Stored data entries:
==================================================
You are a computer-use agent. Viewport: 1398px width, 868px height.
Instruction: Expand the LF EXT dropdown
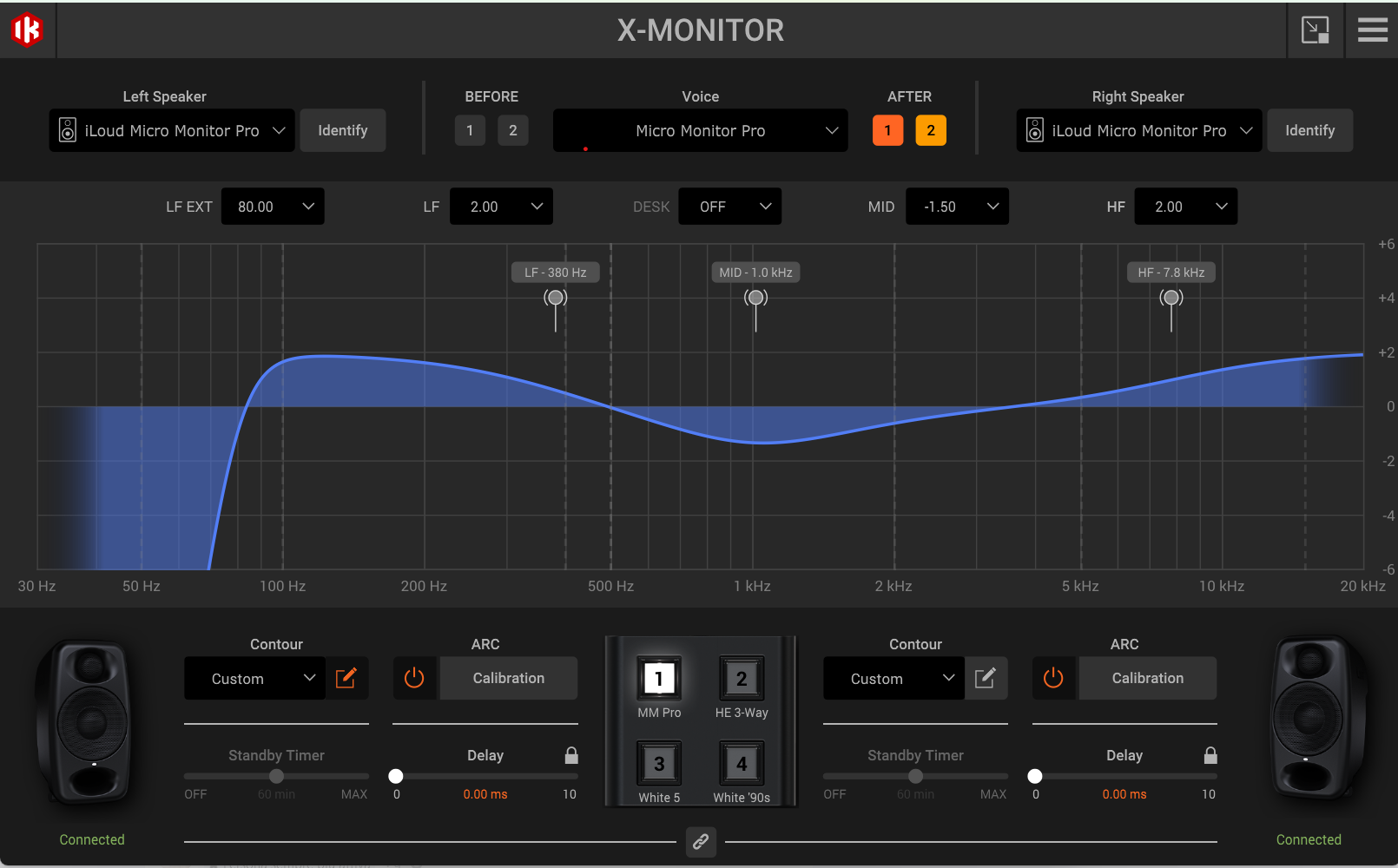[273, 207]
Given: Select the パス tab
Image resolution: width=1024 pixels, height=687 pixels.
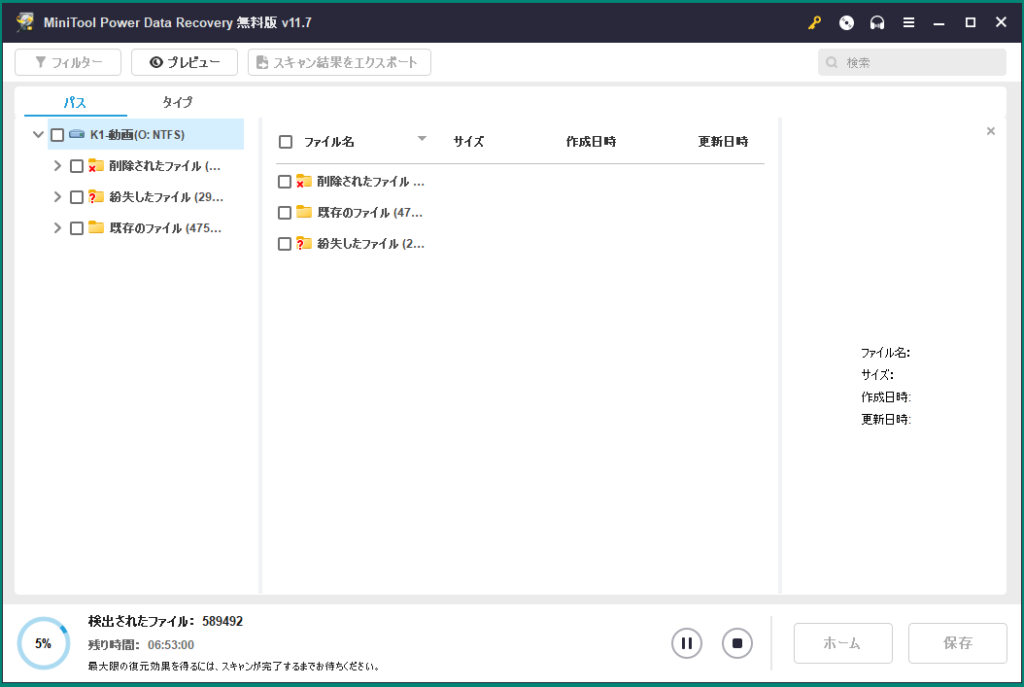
==================================================
> TASK TO COMPLETE
The answer should match the data above word for word, with no pictures in it.

> WRITTEN ANSWER
You are a computer-use agent. Viewport: 1398px width, 868px height.
Instruction: Expand the LF EXT dropdown
[273, 207]
Given: Select the パス tab
Image resolution: width=1024 pixels, height=687 pixels.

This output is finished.